Monsieur M. WACHTER, Président et Monsieur Jean-François LEVEQUE, Conseiller.

L'affaire, plaidée à l'audience du 13 octobre 2022 a été mise en délibéré au 08 décembre 2022. Les parties ont été avisées qu'à cette date l'arrêt serait rendu par mise à disposition au greffe.

**************

Faits, procédure et prétentions des parties

Suite au décès survenu le [Date décès 3] 2011 de [S] [R], co-acquéreur avec son épouse Mme [B] [V] d'un bien immobilier composé d'une maison avec remise et terrain cadastré [Adresse 6] à [Localité 11] section AH no[Cadastre 8] lieudit "[Adresse 16]" et no[Cadastre 9] lieudit "[Adresse 12]" selon acte authentique du 27 décembre 1996, ses enfants MM. [I] et [G] [R] ainsi que Mme [W] [R] ont bénéficié de la transmission de la propriété du bien, chacun à hauteur d'un tiers, tandis que Mme [V] a opté pour le bénéfice de l'usufruit sur la totalité.

M. [M] [C] occupe un appartement de quatre pièces situé au premier étage du bien susvisé depuis le 1er juillet 1990 en vertu d'un bail verbal, tel que mentionné dans l'acte notarié du 27 décembre 1996.

Mme [V], M. [I] [R], M. [G] [R] et Mme [W] [R] ont fait signifier le 12 février 2020 au locataire un commandement de payer les loyers visant l'article 1184 du code civil, remis à étude.

Par acte d'huissier de justice délivré le 22 juin 2020, invoquant un manquement de M. [C] à ses obligations contractuelles de jouissance paisible des lieux et de règlement du loyer, ceux-ci ont assigné leur locataire aux fins :
- de voir résilier le bail d'habitation du 1er juillet 1990 ;
- de voir ordonner son expulsion ainsi que le transport et le séquestre de ses meubles en garantie;
- de le voir condamner à leur payer la somme de 7 795,71 euros au titre des loyers et charges impayés, augmentée des intérêts au taux légal à compter du commandement de payer ;
- de voir fixer l'indemnité d'occupation à la somme de 260 euros par mois ;
- de le voir condamner à les indemniser de leurs préjudices matériel et moral.

- Lignes enregistrées

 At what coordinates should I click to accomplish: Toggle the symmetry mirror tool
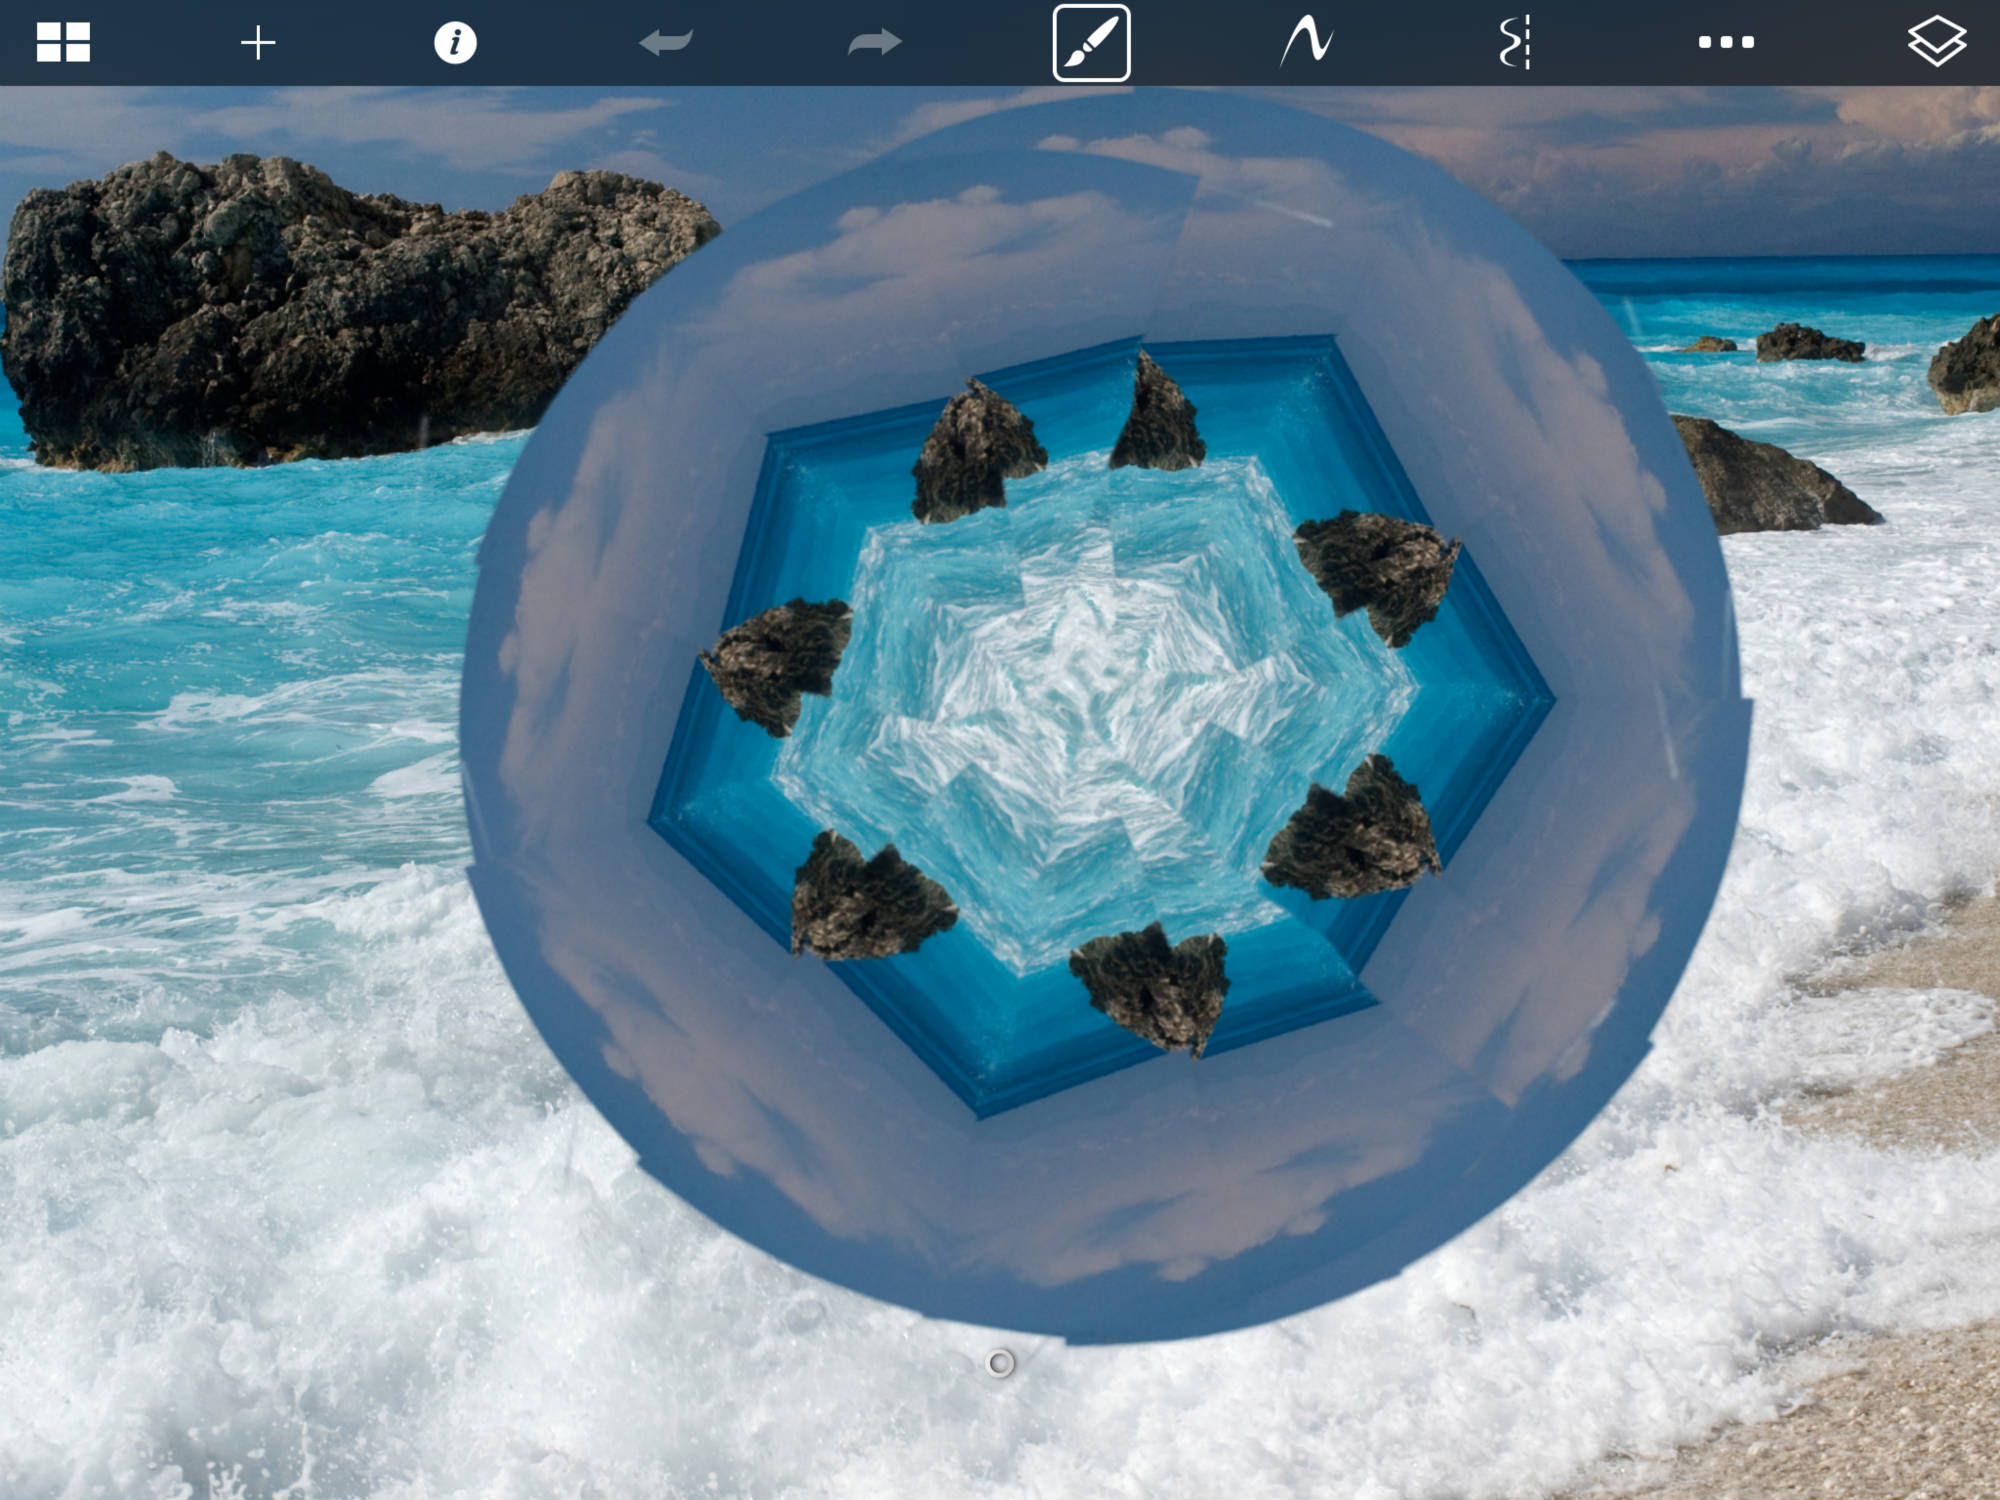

- Consigne
Dites, s'il vous plaît, si chacune des affirmations suivantes concorde avec l'extrait, en répondant par oui ou par non et en citant tels quels les mots de l'extrait qui tranchent. (a) M. [M] [C] occupe l'appartement en vertu d'un bail écrit. (b) L'affaire a été plaidée à l'audience du 13 octobre 2022. (c) Les propriétaires demandent que l'indemnité d'occupation soit fixée à 300 euros par mois. Vous n'aurez pas besoin des lignes.

- Corrigé
(a) Non : « en vertu d'un bail verbal ».
(b) Oui : « L'affaire, plaidée à l'audience du 13 octobre 2022 ».
(c) Non : « de voir fixer l'indemnité d'occupation à la somme de 260 euros par mois ».